Exercise: Return each line in the entries below that includes the string "button".

>> Begin Exercise material

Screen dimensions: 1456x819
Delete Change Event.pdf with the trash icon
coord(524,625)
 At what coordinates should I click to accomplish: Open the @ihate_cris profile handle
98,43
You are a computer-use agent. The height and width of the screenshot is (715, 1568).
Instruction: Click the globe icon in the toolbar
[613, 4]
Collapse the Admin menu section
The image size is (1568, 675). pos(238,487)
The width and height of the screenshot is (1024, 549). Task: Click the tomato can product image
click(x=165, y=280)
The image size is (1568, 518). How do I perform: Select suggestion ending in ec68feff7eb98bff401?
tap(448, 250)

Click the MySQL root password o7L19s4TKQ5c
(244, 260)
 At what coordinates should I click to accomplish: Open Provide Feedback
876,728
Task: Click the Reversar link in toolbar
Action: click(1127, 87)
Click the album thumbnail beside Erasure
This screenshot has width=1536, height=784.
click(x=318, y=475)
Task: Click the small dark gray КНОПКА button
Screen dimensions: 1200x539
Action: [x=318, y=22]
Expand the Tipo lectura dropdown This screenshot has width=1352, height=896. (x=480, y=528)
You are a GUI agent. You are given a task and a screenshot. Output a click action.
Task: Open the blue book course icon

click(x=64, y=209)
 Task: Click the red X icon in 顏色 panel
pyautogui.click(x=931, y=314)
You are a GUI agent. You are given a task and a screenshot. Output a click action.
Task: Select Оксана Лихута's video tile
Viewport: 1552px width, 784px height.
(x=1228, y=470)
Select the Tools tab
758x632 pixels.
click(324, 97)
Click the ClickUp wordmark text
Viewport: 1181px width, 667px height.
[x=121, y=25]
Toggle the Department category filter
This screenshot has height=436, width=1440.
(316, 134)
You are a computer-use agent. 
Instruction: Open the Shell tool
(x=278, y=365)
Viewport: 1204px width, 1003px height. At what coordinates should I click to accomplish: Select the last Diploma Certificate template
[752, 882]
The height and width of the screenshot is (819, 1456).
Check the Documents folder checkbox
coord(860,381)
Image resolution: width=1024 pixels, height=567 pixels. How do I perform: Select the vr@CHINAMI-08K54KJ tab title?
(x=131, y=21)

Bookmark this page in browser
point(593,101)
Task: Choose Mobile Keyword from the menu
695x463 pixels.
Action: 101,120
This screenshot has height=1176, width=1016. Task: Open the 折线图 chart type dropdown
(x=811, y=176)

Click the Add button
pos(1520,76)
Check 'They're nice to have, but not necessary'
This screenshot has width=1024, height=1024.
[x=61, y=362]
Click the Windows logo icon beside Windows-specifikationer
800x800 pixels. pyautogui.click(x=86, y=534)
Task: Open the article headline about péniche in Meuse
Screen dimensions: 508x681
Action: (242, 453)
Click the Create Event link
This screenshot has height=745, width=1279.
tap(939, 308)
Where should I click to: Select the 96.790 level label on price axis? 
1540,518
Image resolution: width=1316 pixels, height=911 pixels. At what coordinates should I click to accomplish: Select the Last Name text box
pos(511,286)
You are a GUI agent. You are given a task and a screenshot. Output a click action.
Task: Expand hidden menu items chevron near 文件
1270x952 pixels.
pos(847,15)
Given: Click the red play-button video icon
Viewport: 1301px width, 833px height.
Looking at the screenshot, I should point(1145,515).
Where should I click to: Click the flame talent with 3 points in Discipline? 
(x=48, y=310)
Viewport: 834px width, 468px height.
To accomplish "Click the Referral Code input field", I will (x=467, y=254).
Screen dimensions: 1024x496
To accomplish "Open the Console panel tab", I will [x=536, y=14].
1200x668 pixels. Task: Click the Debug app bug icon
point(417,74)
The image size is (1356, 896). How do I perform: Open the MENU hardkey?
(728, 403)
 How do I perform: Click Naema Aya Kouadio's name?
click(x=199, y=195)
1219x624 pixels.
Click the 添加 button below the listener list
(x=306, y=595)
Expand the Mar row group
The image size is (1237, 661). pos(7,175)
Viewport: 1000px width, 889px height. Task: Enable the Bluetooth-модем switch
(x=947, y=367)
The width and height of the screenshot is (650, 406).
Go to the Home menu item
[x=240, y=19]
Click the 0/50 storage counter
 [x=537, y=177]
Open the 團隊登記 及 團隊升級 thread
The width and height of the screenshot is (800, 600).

>> End Exercise material

Solution below:
Task: Click the small dark gray КНОПКА button
Click the Add button
Given: Click the red play-button video icon
Click the 添加 button below the listener list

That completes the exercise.